By Bala Ibrahim
In one of his books, Want to stay alive? James Hadley Chase talked about how fear was used to unlock the wallet and handbags of the rich. In the fiction book, Poke Tohola, turned Paradise City into a Panic City, by injecting fear into the minds of his target victims, who were given instructions on how to release money and what to do, if they want to stay alive.
In the event of anyone contemplating going to the police to seek protection? He or she was reminded of the consequences, by making reference to Mandy Lucas, who was brutally exterminated, despite the buffer and cover provided to her by the police.
In Kano today, Nigeria’s most populous city and state, a similar scenario is playing out, but this time around the fear is coming from an invisible enemy, wearing the dress of a deadly disease. Like Poke Toholo, the disease is reportedly visiting and ravaging families in and around the famous city, at a rate that is frighteningly alarming.
Multiple sources have confirmed the sudden surge in death around the city in the last few days, with many of them happening mysteriously.
Reading through the headlines of the Judicialsketch, one of the online blogs operating from Kano, I was startled to read the caption, Panic, as Unexplained Death Ravage Kano Metropolis.
According to the blog, Kano State has witnessed a spate of unexplained deaths in the past three days, and the government is yet to come up with modalities to arrest the situation. For instance, attendants and undertakers at the Dandolo Cemetery in Goron Dutse within the metropolis told Judicial Sketch that 61 dead were buried between Saturday and Sunday alone.
Forty-three were buried on Saturday, with 18 more buried on Sunday, they confirmed. Also, at the Gyadi-gyadi Cemetery in Court Road within the metropolis, 31 were buried on Saturday alone.
The Farm Centre Cemetery also within the metropolis witnessed 27 burials just on Saturday. The Abattoir Cemetery around Kofar Mazugal in the metropolis saw the burial of 13 people from Zango Quarters alone within three days last week.
Between Friday, Saturday and Sunday at Chedi, Ciromawa, Dorayi, Sharifai, Zage, an unascertained number of people died and were buried at the Abattoir Cemetery.
Many other sources, including medics working at the Aminu Kano Teaching Hospital, AKTH, have confided in me about the worrying and disturbing rate of deaths in the city. Certainly something is going wrongly.
Although there is no consensus on the exact cause, the fact that the state is already under lockdown due to the COVID-19 pandemic makes many to suspect a correlation between the Coronavirus and the sudden deaths.
With a population of nearly six million people, many of whom are living under poor conditions, in areas outside the availability of safe drinking water, inadequate excreta disposal facilities, poor hygiene, and unsafe food, the spread of infectious disease is almost always automatic in the city.
Even if we want to deceive ourselves, by pretending that the deaths may not necessarily be connected with the COVID-19, the fact that people are dying more now, means there is the possibility of an unchecked killer disease. And with an overstretched health system already, it means very soon the state would go into an emergency situation. It is, therefore, time to ask the people whether they really want to stay alive.

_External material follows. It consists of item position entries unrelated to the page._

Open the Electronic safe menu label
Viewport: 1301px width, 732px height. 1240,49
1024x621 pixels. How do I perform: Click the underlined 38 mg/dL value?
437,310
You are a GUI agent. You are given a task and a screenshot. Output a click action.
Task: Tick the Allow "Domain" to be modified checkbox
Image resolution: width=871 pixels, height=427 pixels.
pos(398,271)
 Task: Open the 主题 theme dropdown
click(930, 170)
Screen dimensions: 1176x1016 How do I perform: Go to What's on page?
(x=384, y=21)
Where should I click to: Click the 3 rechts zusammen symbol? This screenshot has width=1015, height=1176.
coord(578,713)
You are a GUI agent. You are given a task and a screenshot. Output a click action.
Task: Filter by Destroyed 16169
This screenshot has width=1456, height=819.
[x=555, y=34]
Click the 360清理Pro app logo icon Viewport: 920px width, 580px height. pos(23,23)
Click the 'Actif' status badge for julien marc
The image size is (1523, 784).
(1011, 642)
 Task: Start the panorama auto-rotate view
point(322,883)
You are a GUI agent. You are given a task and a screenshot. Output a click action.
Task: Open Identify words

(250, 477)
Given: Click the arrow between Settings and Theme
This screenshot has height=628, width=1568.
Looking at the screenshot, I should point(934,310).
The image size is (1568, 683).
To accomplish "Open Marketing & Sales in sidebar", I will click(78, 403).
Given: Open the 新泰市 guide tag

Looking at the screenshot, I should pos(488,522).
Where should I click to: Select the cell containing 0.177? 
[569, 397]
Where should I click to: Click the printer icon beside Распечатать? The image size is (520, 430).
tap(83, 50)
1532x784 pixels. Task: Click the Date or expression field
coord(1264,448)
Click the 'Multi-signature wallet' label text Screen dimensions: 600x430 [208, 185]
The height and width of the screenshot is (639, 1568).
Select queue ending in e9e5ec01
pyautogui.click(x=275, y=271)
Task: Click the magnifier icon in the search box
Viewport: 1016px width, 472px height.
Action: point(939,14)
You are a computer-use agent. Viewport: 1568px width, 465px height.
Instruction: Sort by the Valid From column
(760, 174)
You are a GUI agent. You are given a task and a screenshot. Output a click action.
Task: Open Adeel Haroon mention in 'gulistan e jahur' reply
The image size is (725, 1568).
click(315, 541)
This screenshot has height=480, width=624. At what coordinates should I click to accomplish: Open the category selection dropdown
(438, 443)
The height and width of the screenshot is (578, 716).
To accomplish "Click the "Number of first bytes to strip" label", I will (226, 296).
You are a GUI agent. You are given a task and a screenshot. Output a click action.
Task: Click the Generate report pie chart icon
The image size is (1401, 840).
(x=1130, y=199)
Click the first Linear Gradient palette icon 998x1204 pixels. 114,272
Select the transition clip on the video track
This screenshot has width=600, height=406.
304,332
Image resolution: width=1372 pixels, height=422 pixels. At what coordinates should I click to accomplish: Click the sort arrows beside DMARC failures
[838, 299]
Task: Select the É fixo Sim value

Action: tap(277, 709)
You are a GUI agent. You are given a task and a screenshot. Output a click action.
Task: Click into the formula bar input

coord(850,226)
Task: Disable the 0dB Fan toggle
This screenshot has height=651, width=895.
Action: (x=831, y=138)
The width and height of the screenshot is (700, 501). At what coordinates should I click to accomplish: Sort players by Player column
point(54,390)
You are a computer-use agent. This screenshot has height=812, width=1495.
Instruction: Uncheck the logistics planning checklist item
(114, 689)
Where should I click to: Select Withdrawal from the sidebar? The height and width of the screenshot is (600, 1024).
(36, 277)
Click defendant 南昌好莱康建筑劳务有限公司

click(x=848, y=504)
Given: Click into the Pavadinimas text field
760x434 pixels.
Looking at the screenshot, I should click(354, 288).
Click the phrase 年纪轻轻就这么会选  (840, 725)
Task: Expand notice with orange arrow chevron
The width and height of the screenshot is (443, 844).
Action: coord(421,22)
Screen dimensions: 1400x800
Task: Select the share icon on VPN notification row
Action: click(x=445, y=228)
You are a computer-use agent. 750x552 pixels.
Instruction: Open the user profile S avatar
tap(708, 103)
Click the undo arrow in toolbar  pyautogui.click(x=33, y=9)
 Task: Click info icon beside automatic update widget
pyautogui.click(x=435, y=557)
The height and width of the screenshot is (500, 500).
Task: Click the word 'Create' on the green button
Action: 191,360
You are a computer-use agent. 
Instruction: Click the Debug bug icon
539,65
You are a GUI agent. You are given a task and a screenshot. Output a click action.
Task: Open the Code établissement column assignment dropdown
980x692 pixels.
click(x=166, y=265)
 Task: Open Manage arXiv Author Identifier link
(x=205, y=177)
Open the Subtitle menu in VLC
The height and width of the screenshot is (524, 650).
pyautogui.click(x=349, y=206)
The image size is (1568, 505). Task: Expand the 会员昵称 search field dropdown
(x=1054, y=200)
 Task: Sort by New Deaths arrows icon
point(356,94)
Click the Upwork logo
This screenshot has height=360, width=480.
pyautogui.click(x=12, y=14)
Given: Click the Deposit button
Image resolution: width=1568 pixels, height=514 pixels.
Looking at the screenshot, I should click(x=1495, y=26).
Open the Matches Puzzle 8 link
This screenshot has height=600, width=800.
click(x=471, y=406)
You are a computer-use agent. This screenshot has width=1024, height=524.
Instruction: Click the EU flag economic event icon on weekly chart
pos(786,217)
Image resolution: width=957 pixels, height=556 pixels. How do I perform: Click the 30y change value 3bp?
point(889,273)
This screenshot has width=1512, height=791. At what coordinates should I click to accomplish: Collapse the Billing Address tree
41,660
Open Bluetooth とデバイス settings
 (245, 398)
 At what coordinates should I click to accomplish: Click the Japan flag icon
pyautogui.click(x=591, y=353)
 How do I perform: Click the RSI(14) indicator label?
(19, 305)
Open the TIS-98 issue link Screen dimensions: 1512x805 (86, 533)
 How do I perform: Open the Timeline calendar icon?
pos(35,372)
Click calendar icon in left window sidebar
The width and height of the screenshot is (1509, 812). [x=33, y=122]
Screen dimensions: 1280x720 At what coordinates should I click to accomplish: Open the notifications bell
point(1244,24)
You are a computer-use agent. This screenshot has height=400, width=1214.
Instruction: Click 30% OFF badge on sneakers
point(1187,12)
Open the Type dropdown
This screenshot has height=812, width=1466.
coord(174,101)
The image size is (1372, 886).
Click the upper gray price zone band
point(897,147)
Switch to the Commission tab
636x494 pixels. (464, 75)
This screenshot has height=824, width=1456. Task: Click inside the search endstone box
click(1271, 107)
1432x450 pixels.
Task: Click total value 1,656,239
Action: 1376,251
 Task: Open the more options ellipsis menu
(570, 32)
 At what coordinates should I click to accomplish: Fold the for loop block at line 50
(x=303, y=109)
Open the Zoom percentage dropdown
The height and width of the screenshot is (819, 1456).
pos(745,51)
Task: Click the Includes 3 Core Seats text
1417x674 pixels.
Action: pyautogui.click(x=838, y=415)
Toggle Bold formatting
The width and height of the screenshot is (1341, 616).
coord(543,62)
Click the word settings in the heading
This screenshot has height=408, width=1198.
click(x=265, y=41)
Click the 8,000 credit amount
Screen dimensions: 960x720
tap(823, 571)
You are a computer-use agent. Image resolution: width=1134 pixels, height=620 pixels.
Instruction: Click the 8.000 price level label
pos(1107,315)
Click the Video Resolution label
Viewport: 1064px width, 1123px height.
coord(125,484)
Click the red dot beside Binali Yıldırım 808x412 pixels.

Long before now, experts predicted a calamity in the health sector, if the right measures are not taken, and if the people fail to comply with the rules of hygiene, social distancing and other immunity-boosting measures. Its time for the government to read out additional stringent measures, and emphasize the importance of public sanity.
With an unfriendly climate around, which can easily affect the disease transmission, the importance of environmental health, particularly hygiene, need not be overemphasized.
Medical Doctors say there is some evidence to suggest that the disease particles can be spread from one region to another along air streams or by wind, so the cause of death may not be too far from the congested traditional pattern of living in the city. This again underscores the imperative of cleanliness.
Although the Government is said to be looking into the reasons behind the sudden surge in death, through the ministry of health, if nothing is done quickly in addressing sanitation among the population in and around the city, the consequences could be disastrous.
There are alarming reports of many areas already violating the lockdown, through public gathering and the playing of football in places outside the reach of security agencies, just as some continue to assemble in manners that are in the breach of the social distancing protocol.
The government needs to ask these people whether they really want to stay alive. If they do, they must be compelled to comply with the rules of sanity.
Whatever the government needs to do, must be done fast, before the rains come down, as flooding after heavy rains can result in sewage overflow and widespread water contamination.
If necessary, the Government must not hesitate, to seek the support of the federal government quickly, before the situation gets out of hand.
But the best and most important thing to do is to warn the public against the dangers of poor hygiene and violating the social distancing policy if truly they want to stay alive.
If anyone is in doubt or refused to comply, he or she should be advised to visit the cemetery.
Bala Ibrahim, a Media Advisor writes from Kano.